Monday, December 24, 2007

2008 Fattest Butt Instructions...

1. This is a Non-Event in the truest of olde-tyme fat ass fashion. This is a group of friends getting together on a winter morning to complete a long run. Due to the lack of ultras in the First State we will have a timekeeper, and results will be posted on the internet and submitted to Ultrarunning Magazine. UR has for many years, been kind enough to support our small band of stragglers. This will allow those attempting to complete a marathon / ultra in fifty states to notch up Delaware. It is NOT an official event. It will NOT qualify you for Boston.

2. There will be no numbers for you to wear, no aid stations, and no markings on the course. If you see Ranger Rick wish him a fine day; but remember, we are not holding an organized race. We are olde & new friends, sluggos, out getting some early season exercise. This is one rule Team Slug has never had to exaggerate about. We have been disorganized from Day One.

3. The course is not marked. It is a hiking path around a pond. It is mostly flat, and certainly must be considered one of the easiest fifty k’s in the world. Ten loops, with access to your aid after each five kilometers. Team Slug will supply pond water and stale bread. If you need any special food / fuel to finish; please bring it. Feel free to bring extra; there will be a communal table. There is NO time limit, but the park closes at dark. If necessary, we will move vehicles outside of park to a nearby school; and assist you in finishing your run. We’d prefer you not quit.

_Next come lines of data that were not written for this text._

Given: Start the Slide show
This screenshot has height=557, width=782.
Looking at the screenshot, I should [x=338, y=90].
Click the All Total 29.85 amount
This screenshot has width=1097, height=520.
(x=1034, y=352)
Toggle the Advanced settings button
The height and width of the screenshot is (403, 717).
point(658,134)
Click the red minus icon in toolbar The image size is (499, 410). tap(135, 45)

4. Again, this is NOT a real race. There is NO entry fee. That’s right, it is FREE. Bandits are encouraged to participate. There are no particular rules. Cheating in an ultra is completely defeating the purpose. However, if you complete the tenth lap in less than four hours; you will either be disqualified, or allowed to complete one more lap. We don’t want any more fast slugs; we’ve got enough of them.

5. If you finish ten laps; you are authorized (not required) to purchase the World-Famous 100% Cotton, Black Team Slug T-Shirt. At that point; you will be scarred for Life / a Marked Ultra-Runner / a Slug Forever. Be aware hundreds of the finest and lousiest ultra runners in the world have earned this shirt. If you already have a T-Shirt, a 2008 TSI Finisher’s mugg will be available for purchase. We have a few truckers’ hats left over from the fall also, if you prefer one of those. These are available for Ten U.S. Dollars each. Trades in kind considered.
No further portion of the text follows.